To create TOB trusts, an investment fund or a bank deposits high-quality long-term bonds into the trusts. The trust issues two securities: one called a "floater" and one called an "inverse floater." The "floater" security will be sold to money market funds and other institutional short-term investors. The security's purchasers can call it at any time and it carries low short-term interest rates.
The "inverse floater" is held by the funds or banks starting the process. Through it, the funds or banks get the interest from the long-term bonds minus payments to the floater holders and some administrative charges.
If the floaters are tax-exempt, they provide the muni market with a flexible form of investment. Since leverage is involved in the TOB trusts, they can provide banks and funds higher interest returns on their tax-exempt bonds.
"The TOBs that are being issued in replacement [in the last two or three years] are less levered, with the average leverage/gearing for trusts issued in 2022-23 at approximately 4:1 compared with the 6:1 during 2020-21," Washburn said. The current leverage of aggregate outstanding TOBs sits closer to 4:1, she said.
Additionally, since rates began rising in earnest in 2022, banks have been shifting to tax-exempt tender option bond programs from taxable TOBs.
When interest rates were at near or record lows, bank-sponsored tax-exempt TOBs were less than 5% of the market by dollar volume in 2020 and were about 8% in 2021, according to Standard & Poor's Financial Services data. However, the portions increased to about 35% in 2022 and to about 87% this year through Sept. 18.
Bank-sponsored trusts that issue TOBs experience short-term interest rates as a cost.
During the ultra low-rate environment in the COVID-19 period from May 2020 to April 2022, with the costs identical between the tax-exempt and taxable varieties, banks turned to the greater returns of the taxable instruments.
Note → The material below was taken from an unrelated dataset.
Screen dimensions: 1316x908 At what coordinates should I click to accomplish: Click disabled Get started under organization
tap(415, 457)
"As interest rates began to rise in 2022, however, tax-exempt financing once again became an attractive alternative for banks," said S&P Global Ratings Associate Director Joshua Saunders in a Sept. 19 report.
Over the last four or five months, the Securities Industry and Financial Markets Association (SIFMA) Municipal Swap Index, a measure of short tax-exempt rates, has gyrated from 2.2% to 4.19%. By comparison, in the same period the Secured Overnight Financing Rate (SOFR), a measure of taxable rates based on U.S. Treasury bond trading, has climbed to about 5.3%.
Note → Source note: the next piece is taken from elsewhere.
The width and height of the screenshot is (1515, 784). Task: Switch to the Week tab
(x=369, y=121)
"Although interest rates alone do not necessarily explain the recent shift to tax-exempt financing [in TOBs], they represent a significant driver," Saunders said.
When interest rates were near zero for both taxable and tax-exempt short-term borrowing, it was less complicated for TOBs to offer taxable offerings, said Mary Jo Ochson, chief investment officer for tax-free liquidity investment area and short-term municipal bonds at Federated Hermes. With the taxable issuance, there are fewer legal hurdles to get over than with tax-exempts. These advantages led TOBs to offer taxable floaters in that period.
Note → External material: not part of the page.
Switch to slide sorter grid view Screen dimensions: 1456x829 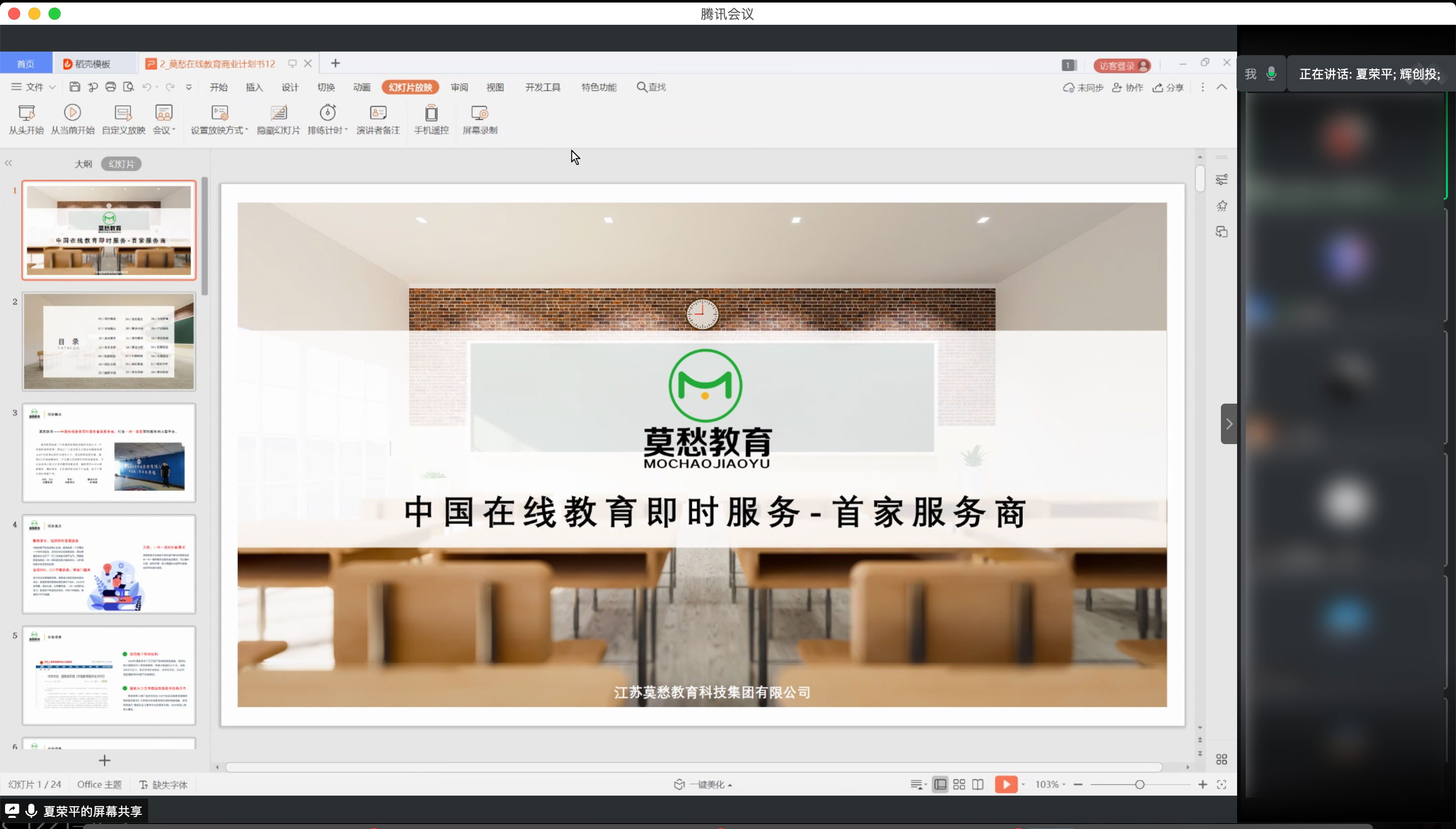pos(959,784)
Washburn said the last two years were a return to the earlier, pre-COVID patterns for bank-sponsored TOBs, where roughly 80% to 95% of them were tax-exempt.
However, according to S&P data about 62% of bank-sponsored TOBs by dollar volume were tax-exempt in 2018 and about 41% of them were tax-exempt in 2019.
Bank-sponsored TOBs amount to about 30% of all TOBs, with the remainder being sponsored by investment funds, Washburn said.
In the first half of this year, JPMorgan (33.6%), Barclays (19.7%), and BofA Securities (11.9%) sponsored the most TOBs, by dollar volume, according to S&P.